| WRITTEN PROBLEM |
Switch "Screen dimensions" to "Display size" everywhere it occurs in the lines below, and keep the rest unchanged.

[AVAILABLE DATA start]

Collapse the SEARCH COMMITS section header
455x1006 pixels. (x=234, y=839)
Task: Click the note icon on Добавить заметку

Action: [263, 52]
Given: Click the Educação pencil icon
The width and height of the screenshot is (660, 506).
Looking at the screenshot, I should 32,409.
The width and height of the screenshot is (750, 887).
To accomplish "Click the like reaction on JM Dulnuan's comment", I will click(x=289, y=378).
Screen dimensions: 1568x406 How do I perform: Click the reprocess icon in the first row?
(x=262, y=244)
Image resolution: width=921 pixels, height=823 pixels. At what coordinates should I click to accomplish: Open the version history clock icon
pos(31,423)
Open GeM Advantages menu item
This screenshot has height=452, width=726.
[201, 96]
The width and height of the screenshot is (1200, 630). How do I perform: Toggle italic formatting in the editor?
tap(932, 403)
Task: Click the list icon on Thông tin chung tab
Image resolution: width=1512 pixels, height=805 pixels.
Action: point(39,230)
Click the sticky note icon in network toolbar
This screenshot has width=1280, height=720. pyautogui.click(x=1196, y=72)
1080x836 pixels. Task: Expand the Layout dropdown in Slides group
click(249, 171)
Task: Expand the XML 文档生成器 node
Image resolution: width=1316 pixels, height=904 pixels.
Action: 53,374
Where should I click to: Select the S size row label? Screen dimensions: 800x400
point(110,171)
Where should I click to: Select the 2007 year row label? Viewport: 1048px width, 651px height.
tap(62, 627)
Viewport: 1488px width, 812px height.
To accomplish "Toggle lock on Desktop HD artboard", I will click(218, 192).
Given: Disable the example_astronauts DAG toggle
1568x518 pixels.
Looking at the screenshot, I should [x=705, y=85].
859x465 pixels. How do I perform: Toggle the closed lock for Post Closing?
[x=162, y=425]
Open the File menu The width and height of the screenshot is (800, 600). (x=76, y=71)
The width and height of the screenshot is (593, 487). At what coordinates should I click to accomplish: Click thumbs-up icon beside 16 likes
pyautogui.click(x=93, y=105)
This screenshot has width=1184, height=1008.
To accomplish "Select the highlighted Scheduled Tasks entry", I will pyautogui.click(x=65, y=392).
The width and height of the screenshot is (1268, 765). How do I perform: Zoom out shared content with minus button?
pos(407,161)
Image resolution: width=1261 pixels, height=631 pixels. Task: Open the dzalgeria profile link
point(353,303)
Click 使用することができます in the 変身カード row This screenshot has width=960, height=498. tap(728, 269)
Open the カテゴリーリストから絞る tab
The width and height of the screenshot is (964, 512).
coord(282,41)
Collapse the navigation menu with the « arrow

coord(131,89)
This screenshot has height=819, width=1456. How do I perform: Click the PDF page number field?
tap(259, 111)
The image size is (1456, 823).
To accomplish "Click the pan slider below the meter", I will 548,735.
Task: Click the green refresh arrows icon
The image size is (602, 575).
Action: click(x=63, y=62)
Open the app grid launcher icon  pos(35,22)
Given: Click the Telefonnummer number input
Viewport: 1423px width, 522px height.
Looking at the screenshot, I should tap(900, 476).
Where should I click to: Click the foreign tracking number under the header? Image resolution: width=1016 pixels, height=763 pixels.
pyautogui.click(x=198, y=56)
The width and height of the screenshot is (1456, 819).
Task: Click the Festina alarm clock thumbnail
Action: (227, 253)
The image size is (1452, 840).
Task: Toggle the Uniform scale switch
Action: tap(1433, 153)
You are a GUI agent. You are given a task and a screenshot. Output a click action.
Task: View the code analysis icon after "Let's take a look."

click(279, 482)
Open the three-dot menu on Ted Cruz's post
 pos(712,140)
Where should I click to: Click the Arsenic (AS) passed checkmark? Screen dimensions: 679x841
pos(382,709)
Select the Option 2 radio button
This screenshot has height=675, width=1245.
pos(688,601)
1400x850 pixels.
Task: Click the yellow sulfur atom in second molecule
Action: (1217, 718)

[AVAILABLE DATA end]

| ANSWER BELOW |
Collapse the SEARCH COMMITS section header
455x1006 pixels. (x=234, y=839)
Task: Click the note icon on Добавить заметку

Action: [263, 52]
Given: Click the Educação pencil icon
The width and height of the screenshot is (660, 506).
Looking at the screenshot, I should 32,409.
The width and height of the screenshot is (750, 887).
To accomplish "Click the like reaction on JM Dulnuan's comment", I will click(x=289, y=378).
Display size: 1568x406 How do I perform: Click the reprocess icon in the first row?
(x=262, y=244)
Image resolution: width=921 pixels, height=823 pixels. At what coordinates should I click to accomplish: Open the version history clock icon
pos(31,423)
Open GeM Advantages menu item
This screenshot has height=452, width=726.
[201, 96]
The width and height of the screenshot is (1200, 630). How do I perform: Toggle italic formatting in the editor?
tap(932, 403)
Task: Click the list icon on Thông tin chung tab
Image resolution: width=1512 pixels, height=805 pixels.
Action: point(39,230)
Click the sticky note icon in network toolbar
This screenshot has width=1280, height=720. pyautogui.click(x=1196, y=72)
1080x836 pixels. Task: Expand the Layout dropdown in Slides group
click(249, 171)
Task: Expand the XML 文档生成器 node
Image resolution: width=1316 pixels, height=904 pixels.
Action: 53,374
Where should I click to: Select the S size row label? Display size: 800x400
point(110,171)
Where should I click to: Select the 2007 year row label? Viewport: 1048px width, 651px height.
tap(62, 627)
Viewport: 1488px width, 812px height.
To accomplish "Toggle lock on Desktop HD artboard", I will click(218, 192).
Given: Disable the example_astronauts DAG toggle
1568x518 pixels.
Looking at the screenshot, I should [x=705, y=85].
859x465 pixels. How do I perform: Toggle the closed lock for Post Closing?
[x=162, y=425]
Open the File menu The width and height of the screenshot is (800, 600). (x=76, y=71)
The width and height of the screenshot is (593, 487). At what coordinates should I click to accomplish: Click thumbs-up icon beside 16 likes
pyautogui.click(x=93, y=105)
This screenshot has width=1184, height=1008.
To accomplish "Select the highlighted Scheduled Tasks entry", I will pyautogui.click(x=65, y=392).
The width and height of the screenshot is (1268, 765). How do I perform: Zoom out shared content with minus button?
pos(407,161)
Image resolution: width=1261 pixels, height=631 pixels. Task: Open the dzalgeria profile link
point(353,303)
Click 使用することができます in the 変身カード row This screenshot has width=960, height=498. tap(728, 269)
Open the カテゴリーリストから絞る tab
The width and height of the screenshot is (964, 512).
coord(282,41)
Collapse the navigation menu with the « arrow

coord(131,89)
This screenshot has height=819, width=1456. How do I perform: Click the PDF page number field?
tap(259, 111)
The image size is (1456, 823).
To accomplish "Click the pan slider below the meter", I will 548,735.
Task: Click the green refresh arrows icon
The image size is (602, 575).
Action: click(x=63, y=62)
Open the app grid launcher icon  pos(35,22)
Given: Click the Telefonnummer number input
Viewport: 1423px width, 522px height.
Looking at the screenshot, I should tap(900, 476).
Where should I click to: Click the foreign tracking number under the header? Image resolution: width=1016 pixels, height=763 pixels.
pyautogui.click(x=198, y=56)
The width and height of the screenshot is (1456, 819).
Task: Click the Festina alarm clock thumbnail
Action: (227, 253)
The image size is (1452, 840).
Task: Toggle the Uniform scale switch
Action: tap(1433, 153)
You are a GUI agent. You are given a task and a screenshot. Output a click action.
Task: View the code analysis icon after "Let's take a look."

click(279, 482)
Open the three-dot menu on Ted Cruz's post
 pos(712,140)
Where should I click to: Click the Arsenic (AS) passed checkmark? Display size: 679x841
pos(382,709)
Select the Option 2 radio button
This screenshot has height=675, width=1245.
pos(688,601)
1400x850 pixels.
Task: Click the yellow sulfur atom in second molecule
Action: (1217, 718)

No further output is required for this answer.